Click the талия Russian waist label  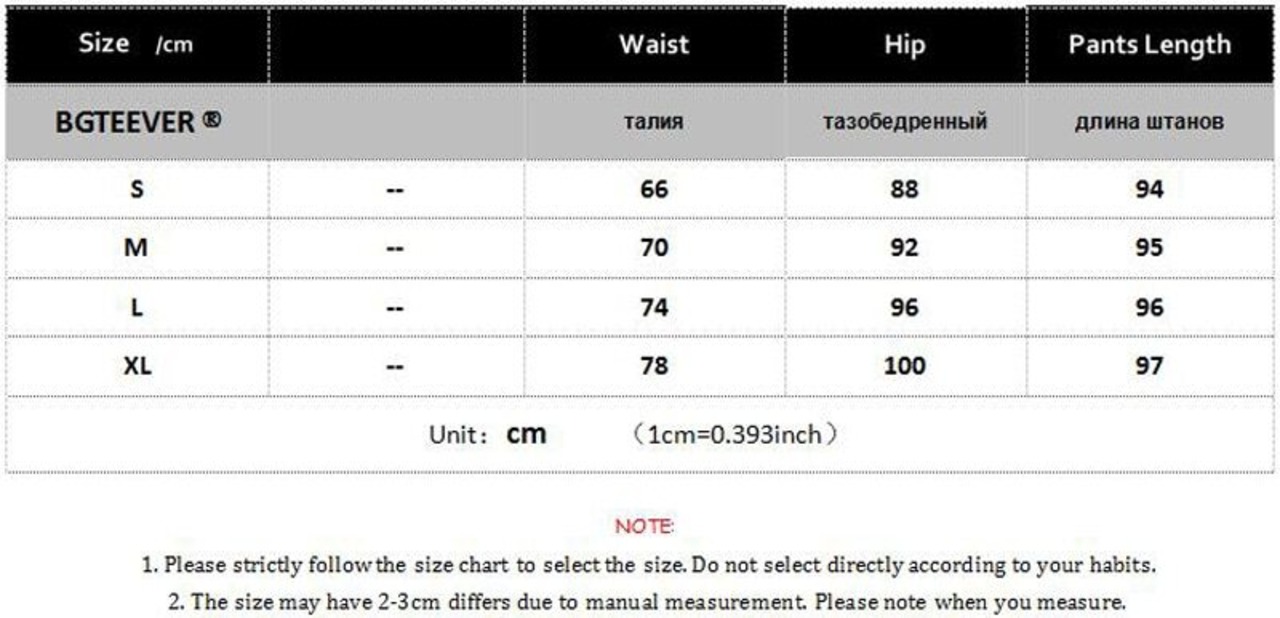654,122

==

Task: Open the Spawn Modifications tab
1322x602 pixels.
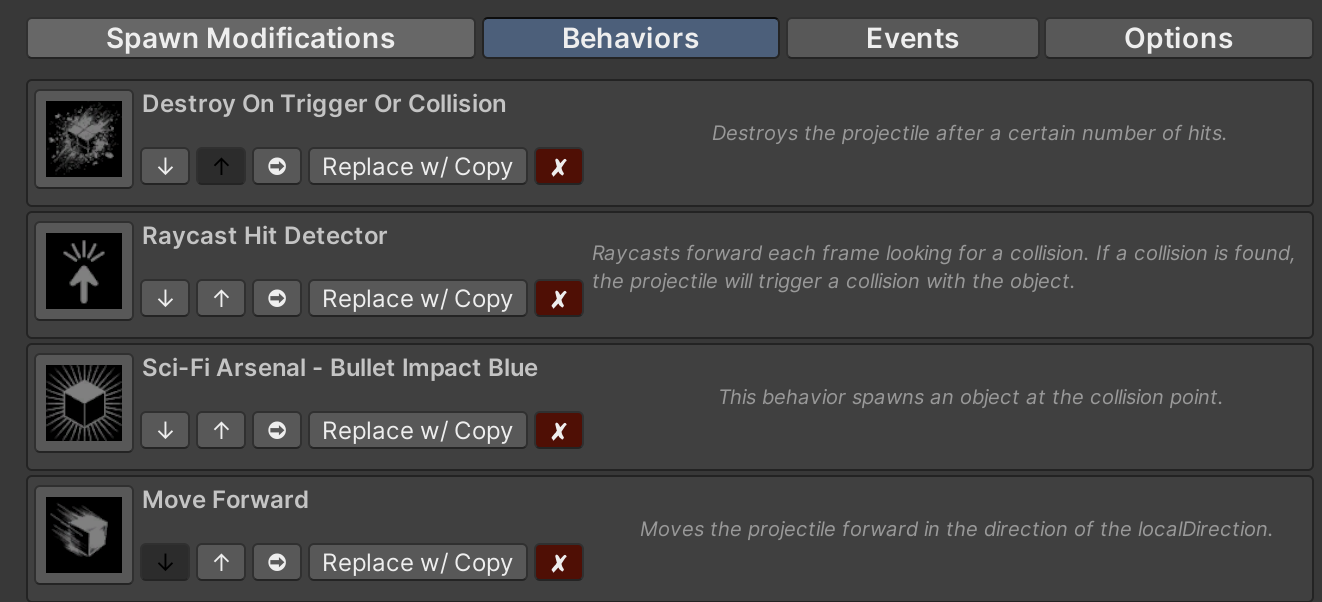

---

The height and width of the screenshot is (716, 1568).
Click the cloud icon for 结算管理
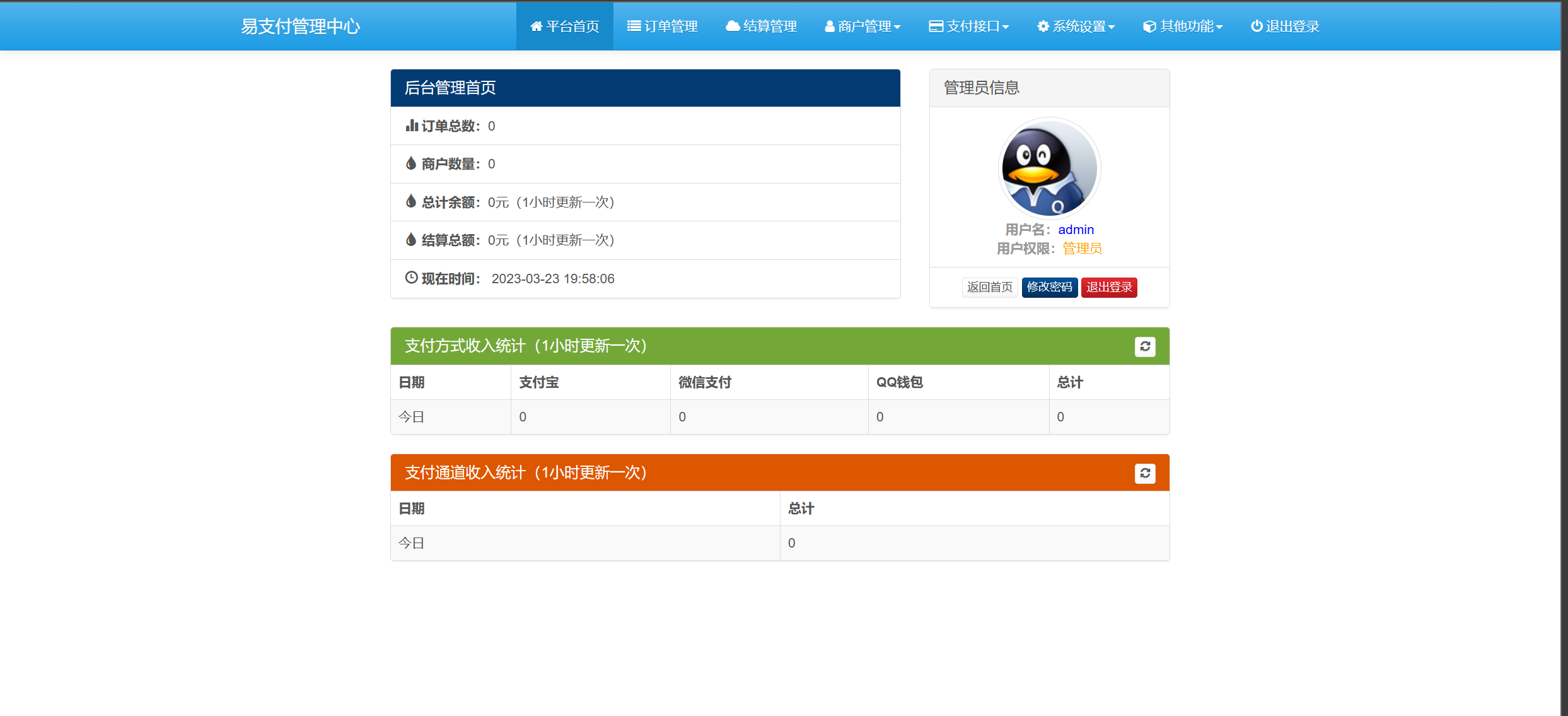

• _EXERCISE BRIEF_
Please rewrite everything in the records from the line containing "The height and" down to the line containing "Click the cloud icon for 结算管理", replacing "cloud icon" with "gear icon" and leaving all else unchanged.

• _FULL ANSWER_
The height and width of the screenshot is (716, 1568).
Click the gear icon for 结算管理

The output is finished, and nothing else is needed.